DOCUMENT EXCERPT:

++++

Manchán Magan graviates towards outsiders and drifters, people who by choice or for cultural reasons have been sidelined by society and hover at its perifiary.
He tends to be suspicious of those who have done so by choice but truly empathetic with the socially excluded.
When he comes across the remains of an Irish commune called the Screamers half way up a mountain in a Colombian jungle he is keen to visit but his inability to buy totally in to their philosophy leaves him isolated among the isolated.
I clearly remember passing a brightly painted house in Donegal during a family holiday in the 1970s and my parents saying that the house belonged to The Screamers, giving each other knowing nods as they did so.
The name stuck with me and an image of the house, although it was only years later that I discovered that the Screamers were a commune who practiced a form of group psychology by literally screaming their anger from them.
They scandalised Ireland at the time because of their communal living and gained a reputation as being a religious cult, eventually decamping across the Atlantic to South America.
When Magan meets them only a few of the original members remain and the group seems close to fracturing.
He earns their leader's wrath when he tells her that rather than ridding themselves of anger it seems to him that they have become addicted to it and he finds himself increasingly subject to it.
Magan portrays himself is a psychologically damaged person seeking healing, one of life's loners who doesn't seem to fit in with society but who wants to be accepted for who he is. He says that he doesn't fear death, that he sees it as simply passing into another way of existing.
However, his stoicism is pushed to a pragmatic battle for survival when he is bitten by a rabid dog in Equador.
The retelling is almost comical but the sense that he is facing a slow agonising death unless he finds expensive medication is tangible.

++++

Data drawn from a collection:
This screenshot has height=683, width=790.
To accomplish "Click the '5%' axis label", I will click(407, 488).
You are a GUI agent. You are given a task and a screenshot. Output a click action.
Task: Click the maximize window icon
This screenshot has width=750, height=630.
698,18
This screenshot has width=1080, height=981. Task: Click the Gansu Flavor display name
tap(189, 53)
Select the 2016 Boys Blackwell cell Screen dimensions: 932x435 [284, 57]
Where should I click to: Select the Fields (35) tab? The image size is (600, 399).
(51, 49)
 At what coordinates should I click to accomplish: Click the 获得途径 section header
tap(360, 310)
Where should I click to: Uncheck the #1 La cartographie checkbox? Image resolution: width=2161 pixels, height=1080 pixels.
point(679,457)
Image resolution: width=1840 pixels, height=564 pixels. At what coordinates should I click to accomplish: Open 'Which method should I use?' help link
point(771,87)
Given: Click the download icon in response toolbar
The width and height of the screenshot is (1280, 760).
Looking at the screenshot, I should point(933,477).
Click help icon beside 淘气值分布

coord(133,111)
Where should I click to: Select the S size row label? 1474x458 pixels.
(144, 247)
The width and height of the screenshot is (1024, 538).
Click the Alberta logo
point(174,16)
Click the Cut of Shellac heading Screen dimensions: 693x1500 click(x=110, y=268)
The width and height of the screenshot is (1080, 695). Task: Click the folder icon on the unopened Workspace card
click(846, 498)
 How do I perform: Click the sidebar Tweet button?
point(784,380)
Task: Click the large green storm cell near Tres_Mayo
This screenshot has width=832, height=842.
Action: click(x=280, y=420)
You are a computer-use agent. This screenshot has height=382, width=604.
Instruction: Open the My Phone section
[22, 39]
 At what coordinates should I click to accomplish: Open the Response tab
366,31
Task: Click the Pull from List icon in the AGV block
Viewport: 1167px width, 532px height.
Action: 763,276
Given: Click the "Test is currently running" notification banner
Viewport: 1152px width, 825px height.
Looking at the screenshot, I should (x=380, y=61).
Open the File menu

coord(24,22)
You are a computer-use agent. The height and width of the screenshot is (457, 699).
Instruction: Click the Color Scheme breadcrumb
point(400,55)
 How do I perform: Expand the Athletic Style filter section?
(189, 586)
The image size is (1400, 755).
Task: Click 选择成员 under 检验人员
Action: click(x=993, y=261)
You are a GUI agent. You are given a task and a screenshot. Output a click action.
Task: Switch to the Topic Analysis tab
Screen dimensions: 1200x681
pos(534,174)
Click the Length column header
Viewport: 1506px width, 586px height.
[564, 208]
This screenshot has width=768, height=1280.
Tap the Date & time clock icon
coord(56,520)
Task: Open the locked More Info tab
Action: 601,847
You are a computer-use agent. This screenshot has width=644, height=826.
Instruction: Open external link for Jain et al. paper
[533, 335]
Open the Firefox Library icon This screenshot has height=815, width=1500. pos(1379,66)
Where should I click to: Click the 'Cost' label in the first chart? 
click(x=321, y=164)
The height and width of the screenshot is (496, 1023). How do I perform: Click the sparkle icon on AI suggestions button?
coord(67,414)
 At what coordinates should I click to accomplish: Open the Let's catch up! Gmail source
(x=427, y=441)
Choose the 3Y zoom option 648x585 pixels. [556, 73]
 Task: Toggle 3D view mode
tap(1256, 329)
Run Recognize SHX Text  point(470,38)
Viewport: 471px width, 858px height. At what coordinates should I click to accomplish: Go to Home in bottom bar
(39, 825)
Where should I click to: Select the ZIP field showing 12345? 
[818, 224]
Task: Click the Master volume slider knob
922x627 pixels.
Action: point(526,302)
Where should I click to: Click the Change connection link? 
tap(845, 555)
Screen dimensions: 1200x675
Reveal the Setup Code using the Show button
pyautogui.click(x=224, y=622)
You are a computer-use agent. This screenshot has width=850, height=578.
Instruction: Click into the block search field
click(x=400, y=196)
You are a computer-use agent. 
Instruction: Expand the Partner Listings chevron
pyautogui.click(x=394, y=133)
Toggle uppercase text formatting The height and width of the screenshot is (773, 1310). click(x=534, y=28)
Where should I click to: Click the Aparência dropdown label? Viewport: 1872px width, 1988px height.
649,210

++++

ACTION ITEM A:
According to the review, where did the Screamers eventually decamp to?
ACTION ITEM B:
Print the passage of the review starting at "The name stuck" and ending at "subject to it.".
The rows have no connection to the review.

TASK ANSWER A:
South America.

TASK ANSWER B:
The name stuck with me and an image of the house, although it was only years later that I discovered that the Screamers were a commune who practiced a form of group psychology by literally screaming their anger from them.
They scandalised Ireland at the time because of their communal living and gained a reputation as being a religious cult, eventually decamping across the Atlantic to South America.
When Magan meets them only a few of the original members remain and the group seems close to fracturing.
He earns their leader's wrath when he tells her that rather than ridding themselves of anger it seems to him that they have become addicted to it and he finds himself increasingly subject to it.